Mehrez Saâdi, qui a géré l’hôtel depuis 3 ans, n’en croit pas ses yeux. Abattu, il explique qu’à la suite de la décision des autorités britanniques d’interdire à leurs ressortissants tout déplacement en Tunisie, la direction de l’hôtel s’est trouvée dans l’obligation de se séparer de 200 employés.

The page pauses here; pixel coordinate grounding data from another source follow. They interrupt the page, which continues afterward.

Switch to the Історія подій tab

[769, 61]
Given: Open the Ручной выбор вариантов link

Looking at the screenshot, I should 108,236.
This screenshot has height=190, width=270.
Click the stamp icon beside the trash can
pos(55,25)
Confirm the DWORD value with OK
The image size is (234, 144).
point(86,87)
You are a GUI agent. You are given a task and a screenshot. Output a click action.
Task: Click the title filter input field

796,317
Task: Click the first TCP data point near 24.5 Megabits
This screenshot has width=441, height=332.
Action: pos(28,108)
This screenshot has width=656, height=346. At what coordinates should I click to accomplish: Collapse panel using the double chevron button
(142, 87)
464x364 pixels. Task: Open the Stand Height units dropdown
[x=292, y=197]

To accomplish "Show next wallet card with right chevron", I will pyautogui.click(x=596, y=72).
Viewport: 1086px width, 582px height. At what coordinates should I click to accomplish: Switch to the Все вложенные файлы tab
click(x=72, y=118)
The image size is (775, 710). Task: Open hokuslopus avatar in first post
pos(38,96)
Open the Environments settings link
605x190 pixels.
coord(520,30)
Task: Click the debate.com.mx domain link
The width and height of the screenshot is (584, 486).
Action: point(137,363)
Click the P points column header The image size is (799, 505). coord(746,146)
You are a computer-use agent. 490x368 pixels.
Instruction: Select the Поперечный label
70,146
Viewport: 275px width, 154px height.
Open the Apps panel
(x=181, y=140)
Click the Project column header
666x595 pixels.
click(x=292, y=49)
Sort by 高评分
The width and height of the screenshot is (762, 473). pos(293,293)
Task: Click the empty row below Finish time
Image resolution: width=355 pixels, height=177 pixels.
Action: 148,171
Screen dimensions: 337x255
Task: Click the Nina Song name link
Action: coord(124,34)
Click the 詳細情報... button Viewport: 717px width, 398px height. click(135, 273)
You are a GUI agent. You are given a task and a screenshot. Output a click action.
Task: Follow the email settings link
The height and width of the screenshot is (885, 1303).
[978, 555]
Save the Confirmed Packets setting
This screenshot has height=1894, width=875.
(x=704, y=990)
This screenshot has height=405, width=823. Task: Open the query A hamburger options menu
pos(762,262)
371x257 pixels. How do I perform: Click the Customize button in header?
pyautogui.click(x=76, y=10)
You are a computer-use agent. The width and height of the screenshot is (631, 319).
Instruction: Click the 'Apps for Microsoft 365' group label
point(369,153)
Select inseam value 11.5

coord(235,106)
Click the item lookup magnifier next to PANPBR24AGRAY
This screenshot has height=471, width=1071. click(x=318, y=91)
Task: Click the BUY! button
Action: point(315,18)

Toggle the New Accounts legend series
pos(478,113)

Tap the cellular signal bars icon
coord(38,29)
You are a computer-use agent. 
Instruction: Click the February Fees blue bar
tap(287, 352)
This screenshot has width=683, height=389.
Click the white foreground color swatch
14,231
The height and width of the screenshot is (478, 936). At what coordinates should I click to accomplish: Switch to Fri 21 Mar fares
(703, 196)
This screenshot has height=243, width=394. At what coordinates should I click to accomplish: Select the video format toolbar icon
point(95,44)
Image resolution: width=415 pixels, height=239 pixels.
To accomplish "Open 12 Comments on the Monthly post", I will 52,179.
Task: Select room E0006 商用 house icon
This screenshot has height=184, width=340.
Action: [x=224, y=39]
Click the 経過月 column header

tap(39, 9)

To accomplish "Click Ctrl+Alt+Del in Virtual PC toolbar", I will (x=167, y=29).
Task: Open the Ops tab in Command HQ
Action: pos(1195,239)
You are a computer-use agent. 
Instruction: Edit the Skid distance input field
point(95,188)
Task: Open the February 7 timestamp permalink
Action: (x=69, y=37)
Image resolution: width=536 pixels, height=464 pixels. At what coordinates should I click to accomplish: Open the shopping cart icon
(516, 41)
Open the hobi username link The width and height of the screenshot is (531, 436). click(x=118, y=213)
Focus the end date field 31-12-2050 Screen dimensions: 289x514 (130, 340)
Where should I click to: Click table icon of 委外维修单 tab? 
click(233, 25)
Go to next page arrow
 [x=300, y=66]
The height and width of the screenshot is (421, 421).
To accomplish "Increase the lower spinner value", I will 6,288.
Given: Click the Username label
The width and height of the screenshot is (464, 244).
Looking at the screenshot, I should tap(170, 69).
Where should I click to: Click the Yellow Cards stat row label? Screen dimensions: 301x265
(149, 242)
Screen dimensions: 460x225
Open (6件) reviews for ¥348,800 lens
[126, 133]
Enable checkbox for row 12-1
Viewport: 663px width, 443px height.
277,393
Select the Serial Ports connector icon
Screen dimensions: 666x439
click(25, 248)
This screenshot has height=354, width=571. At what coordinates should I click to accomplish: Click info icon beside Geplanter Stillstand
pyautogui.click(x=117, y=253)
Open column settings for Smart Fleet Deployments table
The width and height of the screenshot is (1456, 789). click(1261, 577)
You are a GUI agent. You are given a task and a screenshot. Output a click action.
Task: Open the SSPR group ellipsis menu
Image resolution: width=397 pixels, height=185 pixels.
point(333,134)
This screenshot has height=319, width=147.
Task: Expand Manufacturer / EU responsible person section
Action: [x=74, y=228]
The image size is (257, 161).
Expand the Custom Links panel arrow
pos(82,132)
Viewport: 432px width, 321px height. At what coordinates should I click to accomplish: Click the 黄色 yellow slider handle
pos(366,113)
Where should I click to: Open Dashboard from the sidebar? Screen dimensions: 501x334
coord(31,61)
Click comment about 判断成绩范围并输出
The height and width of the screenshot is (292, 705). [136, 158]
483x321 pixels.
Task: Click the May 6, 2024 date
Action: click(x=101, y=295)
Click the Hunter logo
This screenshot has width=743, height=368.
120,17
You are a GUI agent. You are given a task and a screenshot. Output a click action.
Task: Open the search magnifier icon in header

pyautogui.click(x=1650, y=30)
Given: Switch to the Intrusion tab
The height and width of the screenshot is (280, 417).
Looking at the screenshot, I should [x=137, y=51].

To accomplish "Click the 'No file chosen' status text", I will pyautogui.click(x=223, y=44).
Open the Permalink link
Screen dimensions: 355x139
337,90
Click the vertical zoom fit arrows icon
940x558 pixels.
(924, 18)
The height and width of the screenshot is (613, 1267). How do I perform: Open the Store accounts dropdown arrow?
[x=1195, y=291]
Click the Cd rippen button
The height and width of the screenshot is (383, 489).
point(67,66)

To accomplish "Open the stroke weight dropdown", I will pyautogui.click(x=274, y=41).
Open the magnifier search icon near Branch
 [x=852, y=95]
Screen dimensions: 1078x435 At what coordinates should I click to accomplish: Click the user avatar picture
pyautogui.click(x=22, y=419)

Des licenciements en masse

Il confie aussi qu’«ailleurs, chez tous nos voisins, on a également procédé à des licenciements en masse. Au total, plus 40.000 travailleurs ont perdu leurs emplois, du jour au lendemain. Je vous laisse imaginer l’étendue de la tragédie: imaginez un peu que vous ayez côtoyé et que vous vous soyez lié d’amitié avec des touristes pendant une bonne partie de votre vie – 80% de mon existence, pour ce qui me concerne – et puis, d’un seul coup, qu’il n’y ait plus rien… Imaginez ce que cela peut représenter. Ce n’est pas uniquement une question d’économie, d’argent ou de revenus touristiques. Il s’agit de notre vie à laquelle, désormais, quelque chose d’essentiel manque. Tout simplement, nous avons besoin de nos clients, tout autant qu’ils ont besoin de nous. D’ailleurs,  j’ai gardé le contact avec nombre d’entre eux et ils me le disent. Ils me disent tous qu’ils souhaitent revenir en Tunisie au plus tôt et tourner cette page.»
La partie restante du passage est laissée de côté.